Raed Kombargi (Ph.D. Applied Physics, MA Philosophy, MS all from Columbia) wrote “you have taught me, and many others before me, technical skills, but more important than that, you have showed us through your actions how to be caring human beings. And at the end, that is all that matters. If I had to summarize your qualities, I would say that having known you made me a better person.”

Phil Efthimion (B.S., Columbia University; M.S., Columbia University; Ph.D., Columbia University) wrote how “it is hard to imagine the Plasma Physics Lab without you. So many of us alumni owe you a great amount of gratitude for your help when we were struggling to complete our experimental work. When we needed a hand or technical advice you were there to help. Not only because it was your job, but it was clear that you cared for the students. The plaque listing the Laboratory’s graduates is not just an indication of the Department’s growth and success, but it also a testament to your support and dedication.”

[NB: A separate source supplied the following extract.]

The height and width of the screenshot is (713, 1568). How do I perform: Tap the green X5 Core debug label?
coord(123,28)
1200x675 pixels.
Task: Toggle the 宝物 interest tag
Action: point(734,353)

Thomas C. Marshall, the late Professor Emeritus of Applied Physics, thanked Moe for his “dedication to making the Plasma Laboratory not only a first-class place to do research, but also in making it a pleasant place to work as well, with a spirit of cooperation that all our students remember fondly. This is not just a happy coincidence; it is also rather uncommon, it just didn’t happen by accident, and you deserve credit for helping to make it happen.”  

That was, and will always be, Moe: An uncommon common man who made things happen. Who cared. Who loved “the lab” and his family beyond measure. And, who made us all laugh – and better people.